Our primary measure was the percentage of time that the gill was above criterion level during each period. As expected, the control animals exhibited a nonassociative increase in gill withdrawal during phase I training, when the animals responded directly to the shock (Figs. 1B, 2). More importantly, the experimental animals exhibited a greater increase in gill withdrawal than did the control animals (T = 276.5 with no ties; p < 0.001). This difference may reflect associative learning, but another possible interpretation is that the experimental animals could perform nearly perfectly simply by responding reflexively to each shock, which was not true for the yoked control animals. We therefore assessed the animals’ learning with two additional types of tests, during which the experimental and control animals were treated identically. Thus, any difference in their behavior during these tests presumably reflects retention of learning about the contingencies during phase I training. First, we alternated training periods with extinction periods, during which no shock was delivered. Similar to training, during phase I extinction the control animals exhibited an increase in gill withdrawal (T = 166.5 with no ties; p < 0.001 compared with pretest), and the experimental animals exhibited a significantly greater increase (T = 847.5 with no ties; p < 0.05 compared with control). Second, we gave additional (phase II) training, during which both animals received shock contingent on their own behavior. Again, the control animals exhibited an increase in gill withdrawal during training and extinction (T = 354.5 with one tie; p < 0.001 during phase II extinction), and the experimental animals exhibited significantly greater increases during both periods (T = 795.5 with one tie, p < 0.05 during phase II training; T = 692 with one tie, p < 0.01 during phase II extinction). The differences between the experimental and control animals during these additional tests provide evidence for operant conditioning of gill withdrawal.

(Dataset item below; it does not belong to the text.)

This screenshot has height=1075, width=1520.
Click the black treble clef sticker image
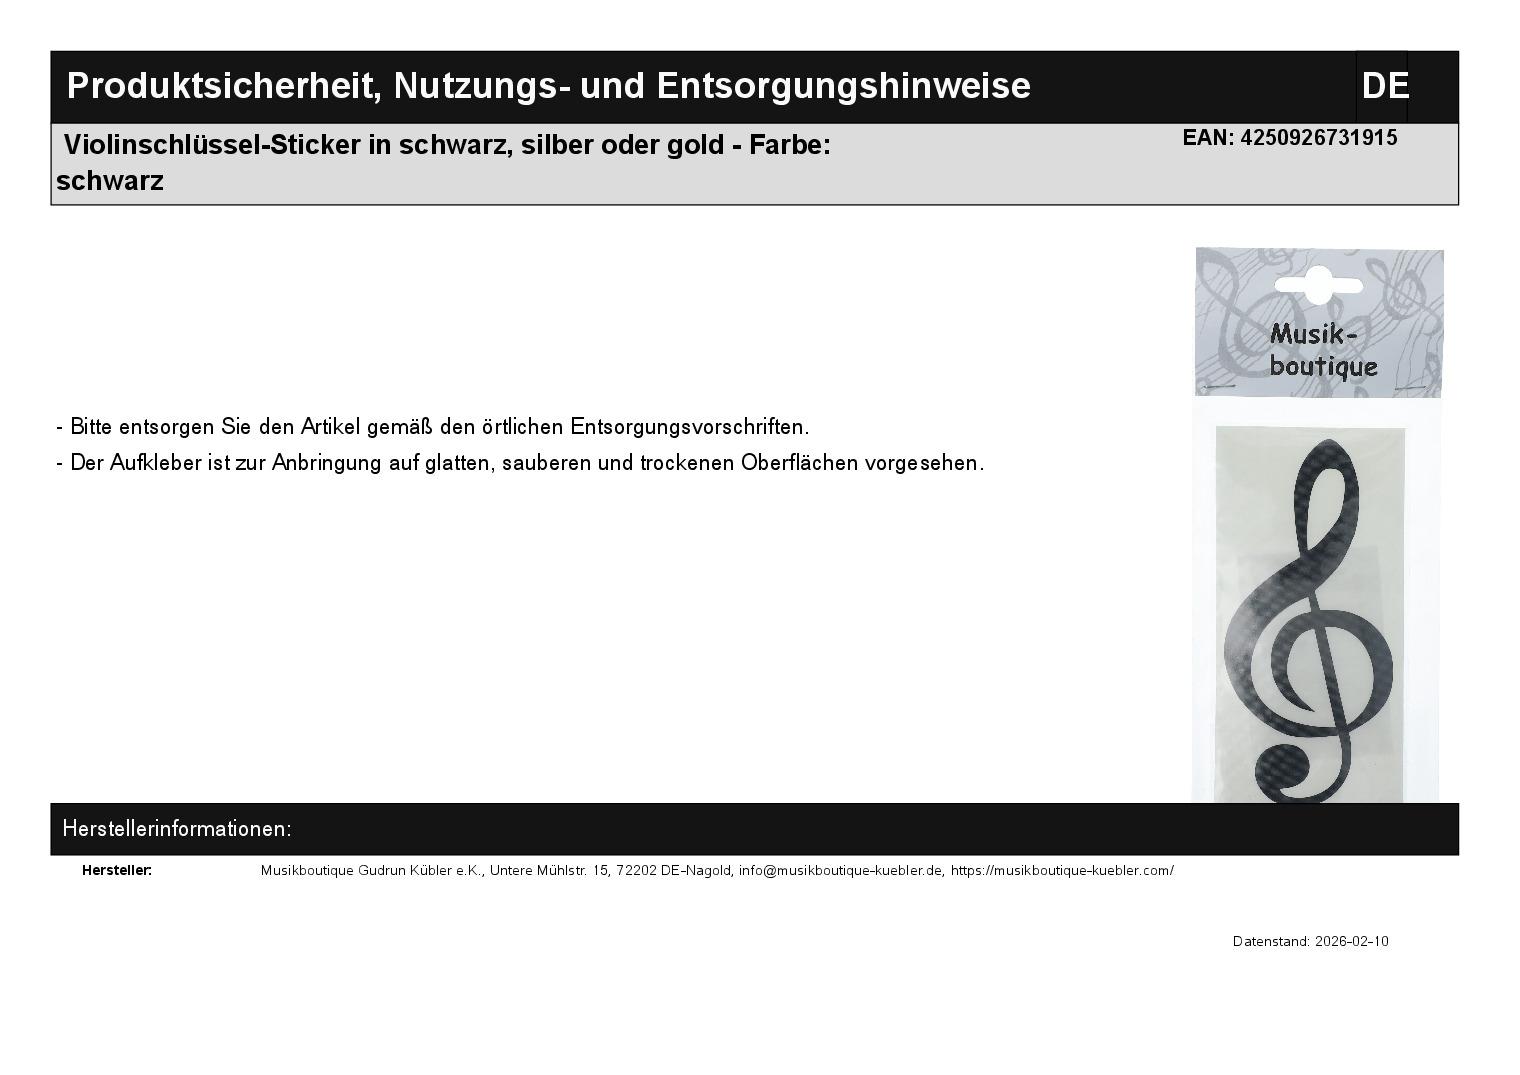1308,620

The training produced changes in two distinct gill behaviors, either one of which led to a reduction in shocks: there were increases in the frequency and duration of spontaneous contractions, which normally promote respiration (Kupfermann et al., 1974), and also in the tonic level of gill contraction (baseline shift) (Figs. 1B, 3A,B). Furthermore, there was a gradual shift between the first and last extinction periods in the type of behavior that was changed for the experimental and control animals. The control animals exhibited an increase in the total time of spontaneous contractions during the first extinction period (T = 704 with one tie; p < 0.01 compared with pretest) and then returned to near pretest levels by the last extinction period. The experimental animals had a significantly greater increase in the total time of spontaneous contractions during the first extinction period (T = 875 with no ties; p < 0.05 compared with control), as a result of greater increases in both the frequency (average, 118% of pretest for experimental animals and 109% for controls) and average duration (170% for experimental animals and 131% for controls) of the contractions. However, by the last extinction, period there was no difference between the experimental and control groups in spontaneous contractions. Thus, the increase in spontaneous contractions was maximal during the first extinction period for both the experimental and control animals, and the experimental animals showed a larger increase than did the control animals during that period.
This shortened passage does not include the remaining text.